Stored data:
==========

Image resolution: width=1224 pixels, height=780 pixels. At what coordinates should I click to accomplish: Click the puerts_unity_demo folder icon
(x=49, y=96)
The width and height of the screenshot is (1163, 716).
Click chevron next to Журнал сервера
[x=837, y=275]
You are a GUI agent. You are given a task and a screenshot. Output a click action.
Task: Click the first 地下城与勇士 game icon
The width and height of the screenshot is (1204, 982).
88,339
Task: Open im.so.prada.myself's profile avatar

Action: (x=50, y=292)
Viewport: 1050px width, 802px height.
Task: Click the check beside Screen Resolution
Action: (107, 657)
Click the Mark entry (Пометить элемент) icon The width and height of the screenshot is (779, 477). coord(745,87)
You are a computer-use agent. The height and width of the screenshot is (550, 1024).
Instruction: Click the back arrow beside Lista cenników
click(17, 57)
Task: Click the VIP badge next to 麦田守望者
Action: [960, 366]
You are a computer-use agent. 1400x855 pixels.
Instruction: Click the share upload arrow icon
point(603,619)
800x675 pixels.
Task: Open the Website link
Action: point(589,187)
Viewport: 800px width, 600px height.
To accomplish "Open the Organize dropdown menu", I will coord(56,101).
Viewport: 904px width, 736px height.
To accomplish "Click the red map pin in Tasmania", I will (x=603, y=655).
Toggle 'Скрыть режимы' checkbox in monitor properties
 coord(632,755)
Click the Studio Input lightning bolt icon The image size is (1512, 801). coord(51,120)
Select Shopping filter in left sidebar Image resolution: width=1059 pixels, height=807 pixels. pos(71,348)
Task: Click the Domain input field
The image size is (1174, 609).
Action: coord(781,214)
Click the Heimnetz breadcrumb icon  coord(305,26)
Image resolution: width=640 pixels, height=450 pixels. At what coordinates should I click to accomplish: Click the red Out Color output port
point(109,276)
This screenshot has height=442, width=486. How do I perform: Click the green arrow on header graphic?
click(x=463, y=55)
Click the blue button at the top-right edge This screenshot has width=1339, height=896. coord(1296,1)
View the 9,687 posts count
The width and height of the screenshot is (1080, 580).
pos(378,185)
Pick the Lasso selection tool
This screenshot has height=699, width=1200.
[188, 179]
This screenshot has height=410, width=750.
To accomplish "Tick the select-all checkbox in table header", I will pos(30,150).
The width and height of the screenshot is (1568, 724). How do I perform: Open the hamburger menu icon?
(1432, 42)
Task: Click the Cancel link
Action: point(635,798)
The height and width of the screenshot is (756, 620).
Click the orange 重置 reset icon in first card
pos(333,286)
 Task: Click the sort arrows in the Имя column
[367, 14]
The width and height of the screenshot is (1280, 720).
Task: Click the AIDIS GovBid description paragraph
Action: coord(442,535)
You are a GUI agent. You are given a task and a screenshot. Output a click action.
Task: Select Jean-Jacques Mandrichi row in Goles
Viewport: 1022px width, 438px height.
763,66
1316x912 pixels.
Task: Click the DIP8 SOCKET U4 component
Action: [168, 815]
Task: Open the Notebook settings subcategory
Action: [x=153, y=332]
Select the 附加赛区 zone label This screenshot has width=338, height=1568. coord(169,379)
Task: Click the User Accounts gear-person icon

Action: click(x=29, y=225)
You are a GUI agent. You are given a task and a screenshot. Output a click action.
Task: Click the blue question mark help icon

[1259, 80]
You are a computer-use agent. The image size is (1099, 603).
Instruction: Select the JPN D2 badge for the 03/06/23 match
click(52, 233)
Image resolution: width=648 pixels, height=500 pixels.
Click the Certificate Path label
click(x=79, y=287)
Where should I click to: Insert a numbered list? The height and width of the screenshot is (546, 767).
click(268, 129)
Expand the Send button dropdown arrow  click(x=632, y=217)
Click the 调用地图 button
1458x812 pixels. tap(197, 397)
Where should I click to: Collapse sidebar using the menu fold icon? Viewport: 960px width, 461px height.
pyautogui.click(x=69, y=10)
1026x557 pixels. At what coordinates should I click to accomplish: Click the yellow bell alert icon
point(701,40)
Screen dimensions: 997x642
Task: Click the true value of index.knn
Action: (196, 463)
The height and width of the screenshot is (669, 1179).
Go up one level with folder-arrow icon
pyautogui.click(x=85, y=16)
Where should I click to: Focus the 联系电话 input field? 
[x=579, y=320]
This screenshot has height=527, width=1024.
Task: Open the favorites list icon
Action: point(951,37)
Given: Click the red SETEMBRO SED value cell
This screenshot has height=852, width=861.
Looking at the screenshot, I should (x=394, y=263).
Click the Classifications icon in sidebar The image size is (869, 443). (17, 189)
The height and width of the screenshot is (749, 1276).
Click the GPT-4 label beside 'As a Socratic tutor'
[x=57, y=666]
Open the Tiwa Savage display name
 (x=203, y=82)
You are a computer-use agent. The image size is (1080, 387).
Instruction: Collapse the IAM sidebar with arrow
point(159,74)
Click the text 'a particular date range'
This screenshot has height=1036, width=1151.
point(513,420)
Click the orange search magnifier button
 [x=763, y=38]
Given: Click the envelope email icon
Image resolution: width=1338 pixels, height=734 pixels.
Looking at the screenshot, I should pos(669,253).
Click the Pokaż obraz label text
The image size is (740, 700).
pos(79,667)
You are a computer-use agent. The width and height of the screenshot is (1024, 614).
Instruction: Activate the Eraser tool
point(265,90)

==========

ABOUT THIS TASK: Go through the records and copy each one exactly.

RESPONSE:
Image resolution: width=1224 pixels, height=780 pixels. At what coordinates should I click to accomplish: Click the puerts_unity_demo folder icon
(x=49, y=96)
The width and height of the screenshot is (1163, 716).
Click chevron next to Журнал сервера
[x=837, y=275]
You are a GUI agent. You are given a task and a screenshot. Output a click action.
Task: Click the first 地下城与勇士 game icon
The width and height of the screenshot is (1204, 982).
88,339
Task: Open im.so.prada.myself's profile avatar

Action: (x=50, y=292)
Viewport: 1050px width, 802px height.
Task: Click the check beside Screen Resolution
Action: (107, 657)
Click the Mark entry (Пометить элемент) icon The width and height of the screenshot is (779, 477). coord(745,87)
You are a computer-use agent. The height and width of the screenshot is (550, 1024).
Instruction: Click the back arrow beside Lista cenników
click(17, 57)
Task: Click the VIP badge next to 麦田守望者
Action: [960, 366]
You are a computer-use agent. 1400x855 pixels.
Instruction: Click the share upload arrow icon
point(603,619)
800x675 pixels.
Task: Open the Website link
Action: point(589,187)
Viewport: 800px width, 600px height.
To accomplish "Open the Organize dropdown menu", I will coord(56,101).
Viewport: 904px width, 736px height.
To accomplish "Click the red map pin in Tasmania", I will (x=603, y=655).
Toggle 'Скрыть режимы' checkbox in monitor properties
 coord(632,755)
Click the Studio Input lightning bolt icon The image size is (1512, 801). coord(51,120)
Select Shopping filter in left sidebar Image resolution: width=1059 pixels, height=807 pixels. pos(71,348)
Task: Click the Domain input field
The image size is (1174, 609).
Action: coord(781,214)
Click the Heimnetz breadcrumb icon  coord(305,26)
Image resolution: width=640 pixels, height=450 pixels. At what coordinates should I click to accomplish: Click the red Out Color output port
point(109,276)
This screenshot has height=442, width=486. How do I perform: Click the green arrow on header graphic?
click(x=463, y=55)
Click the blue button at the top-right edge This screenshot has width=1339, height=896. coord(1296,1)
View the 9,687 posts count
The width and height of the screenshot is (1080, 580).
pos(378,185)
Pick the Lasso selection tool
This screenshot has height=699, width=1200.
[188, 179]
This screenshot has height=410, width=750.
To accomplish "Tick the select-all checkbox in table header", I will pos(30,150).
The width and height of the screenshot is (1568, 724). How do I perform: Open the hamburger menu icon?
(1432, 42)
Task: Click the Cancel link
Action: point(635,798)
The height and width of the screenshot is (756, 620).
Click the orange 重置 reset icon in first card
pos(333,286)
 Task: Click the sort arrows in the Имя column
[367, 14]
The width and height of the screenshot is (1280, 720).
Task: Click the AIDIS GovBid description paragraph
Action: coord(442,535)
You are a GUI agent. You are given a task and a screenshot. Output a click action.
Task: Select Jean-Jacques Mandrichi row in Goles
Viewport: 1022px width, 438px height.
763,66
1316x912 pixels.
Task: Click the DIP8 SOCKET U4 component
Action: [168, 815]
Task: Open the Notebook settings subcategory
Action: [x=153, y=332]
Select the 附加赛区 zone label This screenshot has width=338, height=1568. coord(169,379)
Task: Click the User Accounts gear-person icon

Action: click(x=29, y=225)
You are a GUI agent. You are given a task and a screenshot. Output a click action.
Task: Click the blue question mark help icon

[1259, 80]
You are a computer-use agent. The image size is (1099, 603).
Instruction: Select the JPN D2 badge for the 03/06/23 match
click(52, 233)
Image resolution: width=648 pixels, height=500 pixels.
Click the Certificate Path label
click(x=79, y=287)
Where should I click to: Insert a numbered list? The height and width of the screenshot is (546, 767).
click(268, 129)
Expand the Send button dropdown arrow  click(x=632, y=217)
Click the 调用地图 button
1458x812 pixels. tap(197, 397)
Where should I click to: Collapse sidebar using the menu fold icon? Viewport: 960px width, 461px height.
pyautogui.click(x=69, y=10)
1026x557 pixels. At what coordinates should I click to accomplish: Click the yellow bell alert icon
point(701,40)
Screen dimensions: 997x642
Task: Click the true value of index.knn
Action: (196, 463)
The height and width of the screenshot is (669, 1179).
Go up one level with folder-arrow icon
pyautogui.click(x=85, y=16)
Where should I click to: Focus the 联系电话 input field? 
[x=579, y=320]
This screenshot has height=527, width=1024.
Task: Open the favorites list icon
Action: point(951,37)
Given: Click the red SETEMBRO SED value cell
This screenshot has height=852, width=861.
Looking at the screenshot, I should (x=394, y=263).
Click the Classifications icon in sidebar The image size is (869, 443). (17, 189)
The height and width of the screenshot is (749, 1276).
Click the GPT-4 label beside 'As a Socratic tutor'
[x=57, y=666]
Open the Tiwa Savage display name
 (x=203, y=82)
You are a computer-use agent. The image size is (1080, 387).
Instruction: Collapse the IAM sidebar with arrow
point(159,74)
Click the text 'a particular date range'
This screenshot has height=1036, width=1151.
point(513,420)
Click the orange search magnifier button
 [x=763, y=38]
Given: Click the envelope email icon
Image resolution: width=1338 pixels, height=734 pixels.
Looking at the screenshot, I should pos(669,253).
Click the Pokaż obraz label text
The image size is (740, 700).
pos(79,667)
You are a computer-use agent. The width and height of the screenshot is (1024, 614).
Instruction: Activate the Eraser tool
point(265,90)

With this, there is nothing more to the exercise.